Exercise: Begin with the line containing "Viewport: 607px width, 455px" and copy each line exactly through the last line of the entries, inclusive.

Input for this task:
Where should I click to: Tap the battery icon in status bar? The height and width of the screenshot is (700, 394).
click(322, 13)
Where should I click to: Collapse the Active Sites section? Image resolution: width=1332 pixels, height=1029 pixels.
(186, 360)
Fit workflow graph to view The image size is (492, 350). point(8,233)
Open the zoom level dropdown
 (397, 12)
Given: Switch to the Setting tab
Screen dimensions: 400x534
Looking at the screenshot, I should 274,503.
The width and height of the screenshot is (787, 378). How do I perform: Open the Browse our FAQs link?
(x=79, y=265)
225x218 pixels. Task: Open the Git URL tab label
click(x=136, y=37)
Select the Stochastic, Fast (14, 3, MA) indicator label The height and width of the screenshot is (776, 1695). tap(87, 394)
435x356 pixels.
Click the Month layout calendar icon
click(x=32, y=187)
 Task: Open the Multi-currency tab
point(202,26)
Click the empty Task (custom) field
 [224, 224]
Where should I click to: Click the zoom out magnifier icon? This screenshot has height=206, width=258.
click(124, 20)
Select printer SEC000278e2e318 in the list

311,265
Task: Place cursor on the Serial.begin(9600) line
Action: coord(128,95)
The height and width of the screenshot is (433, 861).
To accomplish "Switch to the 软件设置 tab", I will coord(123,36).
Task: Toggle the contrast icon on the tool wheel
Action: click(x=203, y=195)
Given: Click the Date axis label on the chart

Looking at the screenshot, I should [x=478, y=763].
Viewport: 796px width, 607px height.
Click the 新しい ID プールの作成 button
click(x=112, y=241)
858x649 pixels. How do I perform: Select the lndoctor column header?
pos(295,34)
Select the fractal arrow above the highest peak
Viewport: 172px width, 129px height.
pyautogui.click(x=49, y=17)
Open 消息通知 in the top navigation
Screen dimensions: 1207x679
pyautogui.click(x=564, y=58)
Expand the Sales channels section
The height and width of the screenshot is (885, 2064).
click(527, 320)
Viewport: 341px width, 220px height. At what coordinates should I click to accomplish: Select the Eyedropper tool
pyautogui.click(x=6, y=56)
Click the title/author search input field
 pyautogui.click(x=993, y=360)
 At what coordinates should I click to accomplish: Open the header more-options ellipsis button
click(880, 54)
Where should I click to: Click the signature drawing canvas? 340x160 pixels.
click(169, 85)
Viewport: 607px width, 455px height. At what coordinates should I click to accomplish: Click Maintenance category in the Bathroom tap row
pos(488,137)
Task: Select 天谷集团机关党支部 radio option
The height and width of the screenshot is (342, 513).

Response area:
Viewport: 607px width, 455px height. At what coordinates should I click to accomplish: Click Maintenance category in the Bathroom tap row
pos(488,137)
Task: Select 天谷集团机关党支部 radio option
The height and width of the screenshot is (342, 513).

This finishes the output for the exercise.